## [WORK ORDER]
Every record below must be returned word for word, with the pictures left out.

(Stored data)
----

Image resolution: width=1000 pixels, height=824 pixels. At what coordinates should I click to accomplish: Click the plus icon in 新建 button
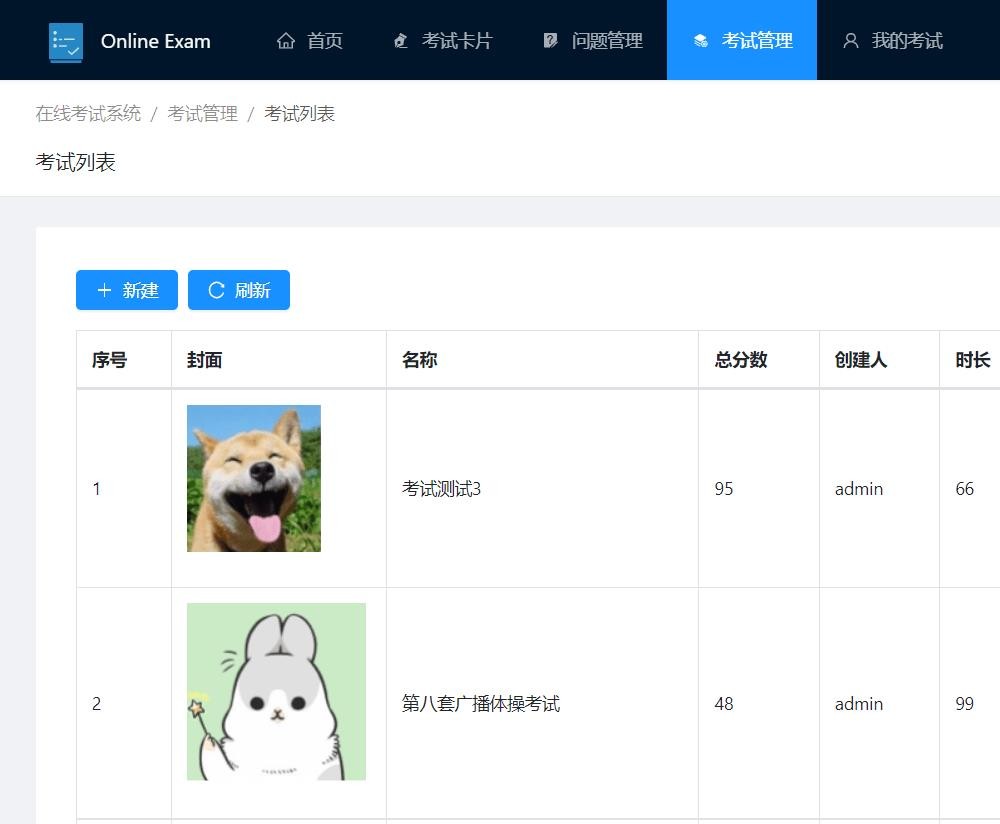pos(104,290)
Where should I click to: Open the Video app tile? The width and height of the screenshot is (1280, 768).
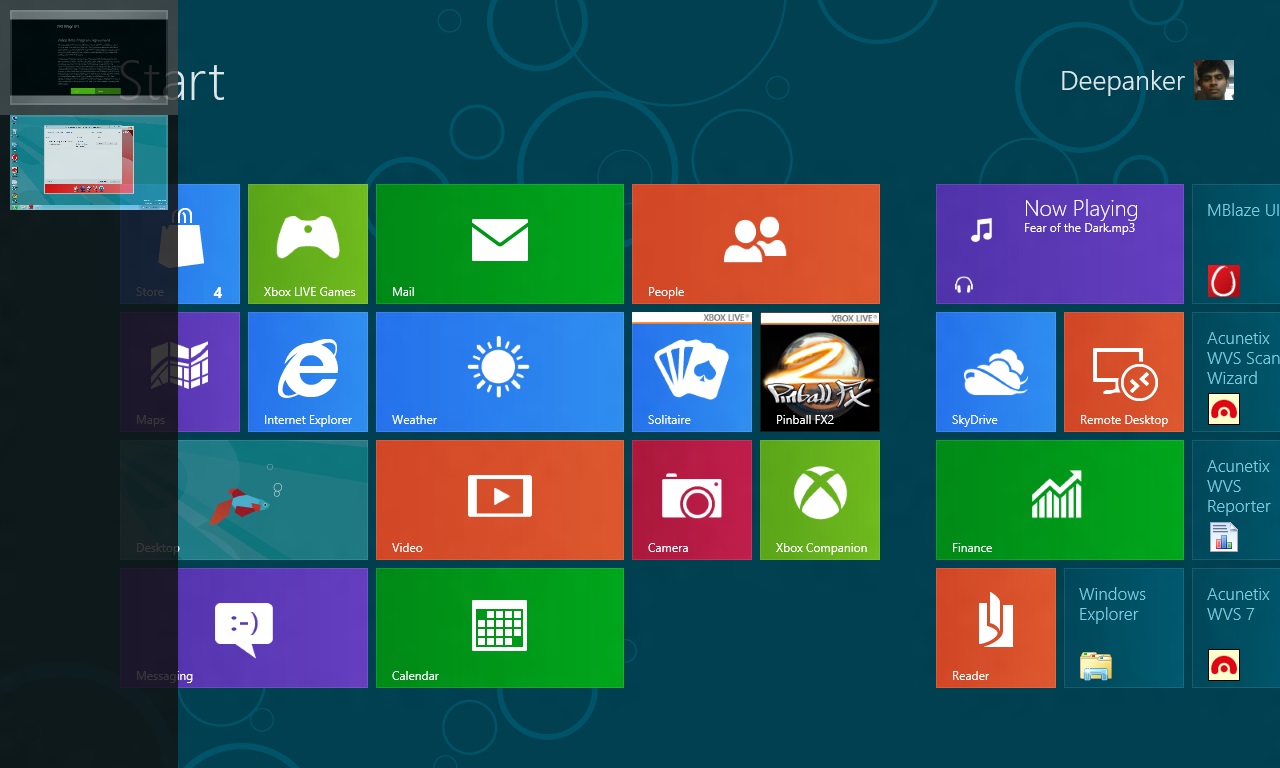[x=500, y=500]
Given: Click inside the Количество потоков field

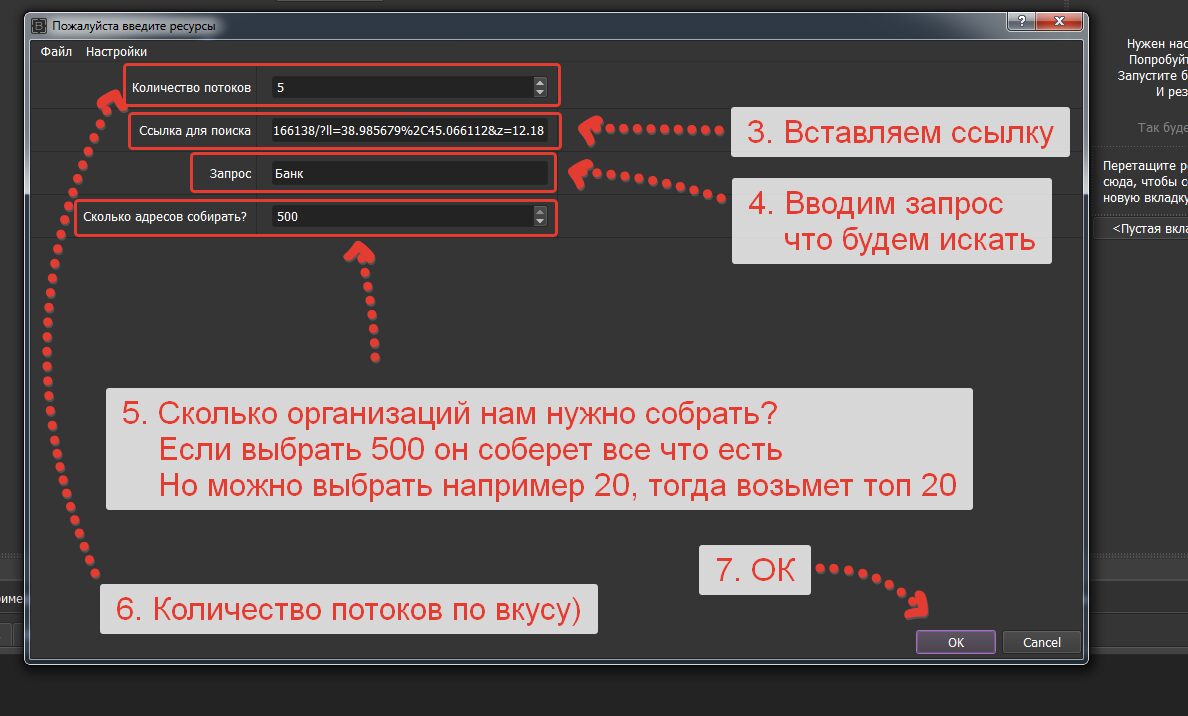Looking at the screenshot, I should point(400,87).
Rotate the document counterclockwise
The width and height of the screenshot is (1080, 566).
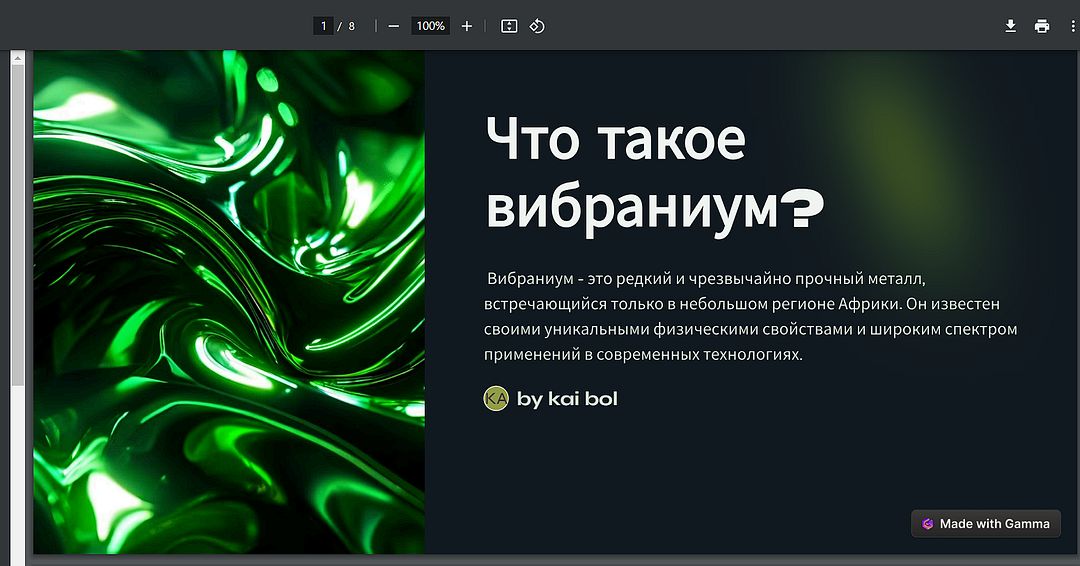pyautogui.click(x=537, y=26)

----

## [ANSWER FOR THIS EXERCISE]
Image resolution: width=1000 pixels, height=824 pixels. At what coordinates should I click to accomplish: Click the plus icon in 新建 button
pos(104,290)
Where should I click to: Open the Video app tile? The width and height of the screenshot is (1280, 768).
[x=500, y=500]
Given: Click inside the Количество потоков field

Looking at the screenshot, I should point(400,87).
Rotate the document counterclockwise
The width and height of the screenshot is (1080, 566).
pyautogui.click(x=537, y=26)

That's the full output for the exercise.